Esta disparidad en la forma de hacer las cosas repercute directamente en la eficacia gubernamental. Un servidor bien formado minimiza los errores y sustenta sus decisiones en evidencia. Al profesionalizar el sector público, se reducen los costos invisibles: los sobrecostos por una mala previsión, los litigios derivados de fallos legales o las políticas fallidas por falta de análisis previo. La productividad del Estado no se logra creando más reglas, sino aplicando mejor el conocimiento disponible.
El mérito, sin embargo, no debe limitarse a unos cuantos cursos de élite. Si el país aspira a un Estado moderno, debe replicar este modelo en los gobiernos regionales, las municipalidades y los ministerios. Las universidades —públicas y privadas— podrían asumir un papel más activo diseñando programas de extensión en gestión pública, economía o regulación, abiertos a funcionarios en ejercicio. Lo que hoy son excepciones, como los diplomados de la Contraloría o los programas del MEF, debería convertirse en política de Estado.
Los concursos de mérito también cumplen una función cívica: envían una señal de confianza.

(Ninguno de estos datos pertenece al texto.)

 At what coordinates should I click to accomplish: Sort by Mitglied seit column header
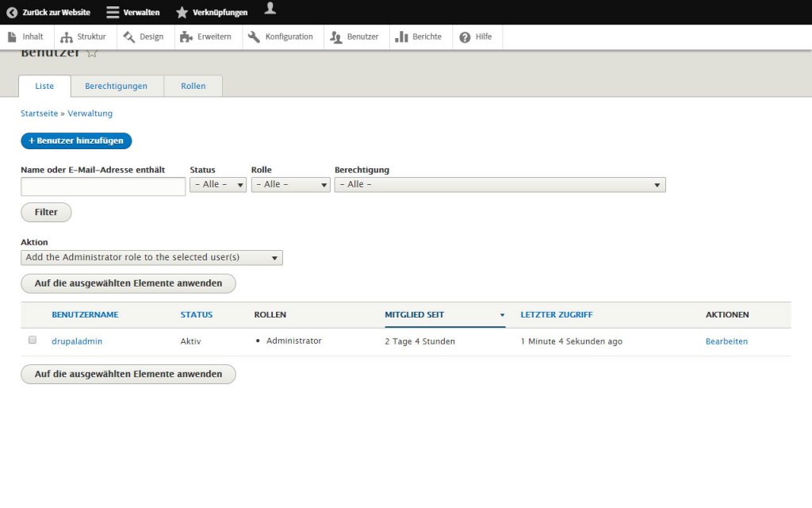[415, 314]
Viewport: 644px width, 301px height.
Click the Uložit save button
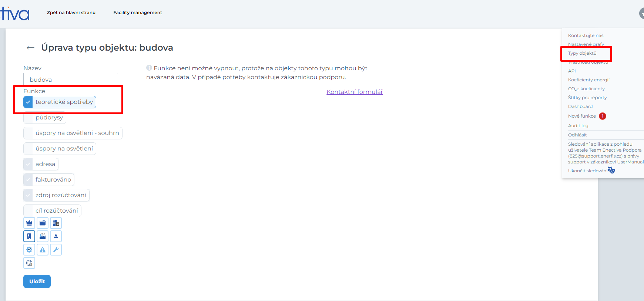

El acceso al Estado no depende del padrinazgo, sino del esfuerzo. Esa transparencia eleva el ánimo de quienes ingresan y transforma la manera en que la sociedad percibe al funcionario público. Ya no se le ve como un burócrata distante, sino como un profesional responsable de políticas que impactan en el bienestar de los ciudadanos.

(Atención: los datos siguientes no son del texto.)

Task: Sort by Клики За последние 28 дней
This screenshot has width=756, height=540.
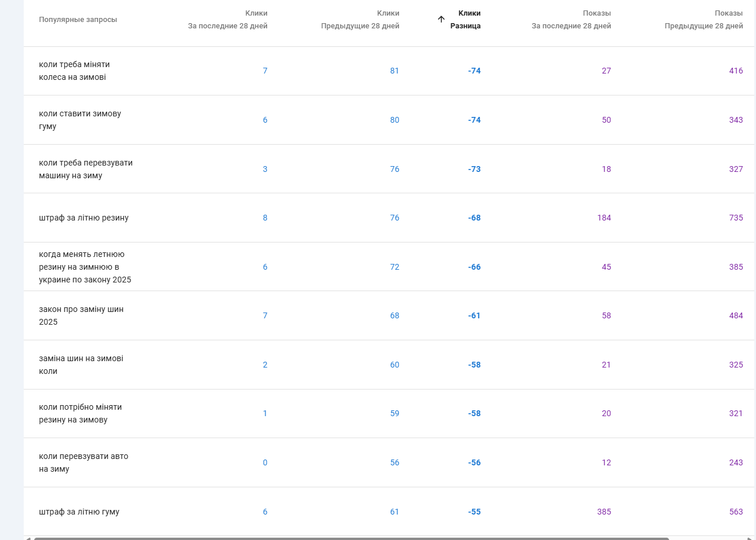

El reto está en escalar lo que ya funciona. El BCRP y la SBS son ejemplos de consistencia institucional. Sus programas de extensión, iniciados hace más de dos décadas, han creado redes de jóvenes que luego nutren al propio Estado o al sistema financiero con una ética profesional que se refleja en los resultados. En lugar de multiplicar oficinas y leyes, podríamos multiplicar aulas de ese tipo.
Al final, la profesionalización no es una reforma burocrática, sino una urgencia nacional. Cada curso de extensión que forma a un joven capaz de pensar con rigor es una inversión en estabilidad, productividad y confianza. El Perú no necesita más diagnósticos sobre su Estado; necesita funcionarios que sepan leerlos y corregirlos.
Si aspiramos a un país donde las decisiones públicas se basen en evidencia y no en improvisación, debemos convertir la meritocracia en política pública, no en excepción. Que el modelo del BCRP, la SBS o la Contraloría deje de ser una isla de excelencia y se convierta en el estándar mínimo del servicio civil.
La eficiencia del Estado no depende del discurso, sino de quién lo ejecuta. Y el momento de formar a esos ejecutores es ahora.